Bien que la loi du 28 mai 1858 veille à limiter tout endiguement en amont de Lyon, et malgré le vote de la loi de 1935, il faudra attendre le début des années 1970 pour qu’un zonage des surfaces submersibles règlemente l’occupation des sols dans le « Y lyonnais ». En matière d’autorisation des constructions en zone inondable, le décret-loi du 30 octobre 1935 stipule que chaque demande est un cas d’espèce et doit faire l’objet d’un examen particulier par le SNRS, chargé d’évaluer l’incidence du bâti au point de vue hydraulique. Ainsi, lorsque le maire de Massieux, par crainte de voir sa responsabilité engagée en cas de crue dommageable, demande en 1961 que le Préfet puisse interdire toute construction en zone inondable sur sa commune, lui est-il répondu qu’il est impossible d’édicter une interdiction générale mais que chaque demande de permis de construire doit être appréciée par le SNRS au cas par cas242. Le SNRS ajoute par ailleurs que la responsabilité du maire n’est pas engagée puisque la décision finale incombe à l’Administration (ibid.). La législation ne permet donc pas un gel strict et définitif de ces espaces, au risque que les services de l’Etat cèdent aux pressions locales et accordent des concessions aux intérêts particuliers. De fait, si l’approbation du PSS de la Saône a permis d’encadrer et de limiter le développement des constructions, elle n’a pas empêché la multiplication des enjeux vulnérables au sein du lit majeur.

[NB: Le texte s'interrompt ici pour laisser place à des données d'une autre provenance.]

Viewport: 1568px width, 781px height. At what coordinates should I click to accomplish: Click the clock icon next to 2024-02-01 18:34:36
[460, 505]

Le plan des surfaces submersibles, élaboré au 1/20 000e et qui prend comme crue de référence l’événement de 1955, a été approuvé le 16 août 1972. Il stipule que les nouvelles constructions, les dépôts et les excavations envisagés dans les zones submersibles réglementées devront désormais être soumis à déclaration et obtenir l’avis favorable du SNRS. La zone A, dite de grand débit, correspond aux terrains noyés sous 1,8 m d’eau ou plus en 1955. Sauf cas exceptionnel, aucune nouvelle construction ne pourra y être autorisée, et les plantations risquant de former un obstacle à l’écoulement des forts débits, tels les taillis ou les acacias, y sont interdites. La zone B, dite complémentaire, concerne les secteurs où la lame d’eau n’a pas dépassé 1,8 m en 1955. Les prescriptions y sont moins sévères : les constructions pourront être autorisées, chaque cas devant être étudié séparément.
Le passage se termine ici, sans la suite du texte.